Entre os brasileiros com maior nível de escolaridade, a aceitação de um líder forte aumentou de 45,5% em 2006 para 53,5% em 2018.

Ou seja, assim como nos Estados Unidos, também no Brasil a aceitação de líderes antidemocráticos entre cidadãos de maior escolaridade aumentou. Ao contrário do que ocorre lá, porém, essa não é uma tendência geral da população. Aqui, apesar de mais da metade ainda flertar com a ideia de ter um líder forte alheio às instituições democráticas, essa aceitação tem tendência de queda — exceto entre os cidadãos mais escolarizados.

Trata-se de um fenômeno preocupante, porque significa que quem mais tem condições de estar bem informado no país se distancia cada vez mais dos valores democráticos.

Em um país onde 7 em cada 10 pessoas lêem apenas os títulos das notícias, alegações infundadas de fraude eleitoral tendem a ser aceitas com ainda mais facilidade.

O presidente Jair Bolsonaro tem seguido o mesmo roteiro de Trump na construção de uma narrativa cujo objetivo é disseminar a desconfiança em relação ao processo eleitoral — que, no caso brasileiro, é ainda mais transparente e protegido contra violações do que o americano.

Bolsonaro vem afirmando repetidamente que a eleição da qual saiu vitorioso foi marcada por fraudes e que isso pode se repetir na próxima votação de que ele vier a participar.

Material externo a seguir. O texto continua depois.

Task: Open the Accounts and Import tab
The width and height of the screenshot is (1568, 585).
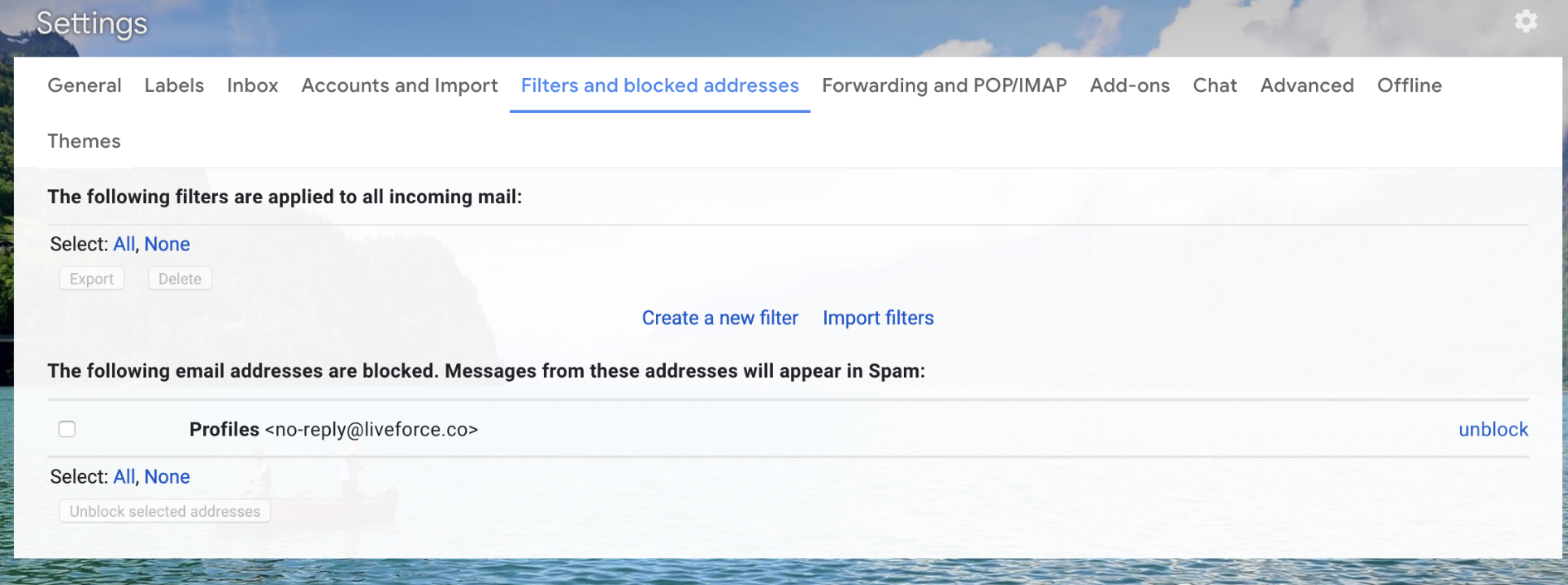Action: click(399, 85)
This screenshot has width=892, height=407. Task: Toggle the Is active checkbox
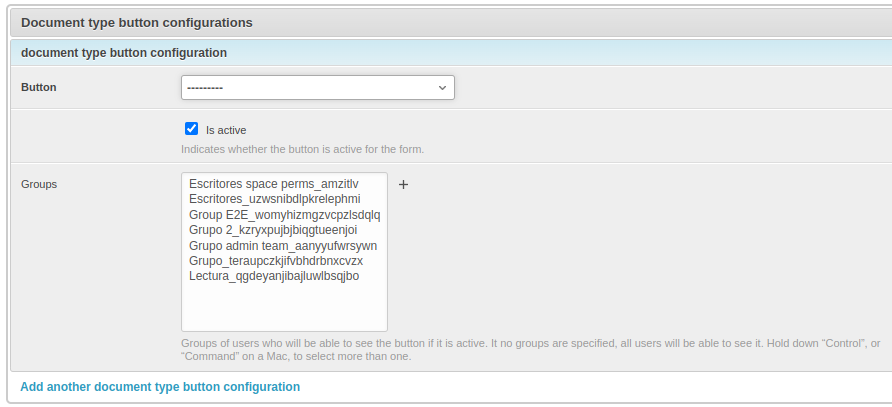(x=192, y=129)
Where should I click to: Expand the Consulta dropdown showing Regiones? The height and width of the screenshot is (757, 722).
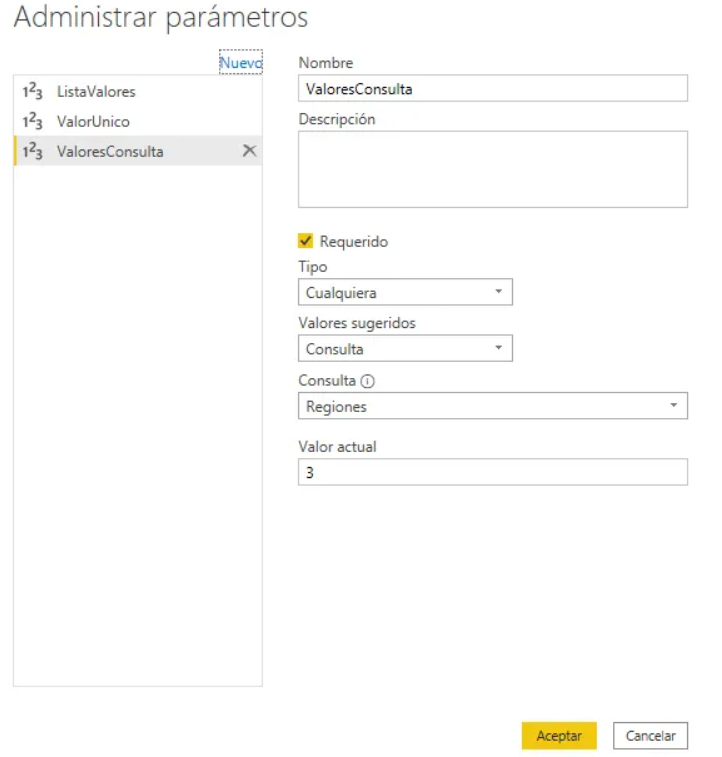pos(492,406)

Se ele for derrotado na tentativa de reeleição de 2022 — o que, por enquanto, parece improvável, a julgar pelas pesquisas —, o Brasil corre o risco de enfrentar cenas ainda piores do que as que presenciamos no dia 6 de janeiro nos Estados Unidos. Afinal, aqui o presidente conta com o apoio de parte da cúpula das Forças Armadas, o que não ocorre com Trump nos Estados Unidos. Em vez de uma simples crise política, como ocorre nos Estados Unidos, poderíamos ter um ambiente propício para um golpe.

A direita democrática que apoia o governo Bolsonaro deveria recusar, desde já, sua falsa narrativa de fraude eleitoral.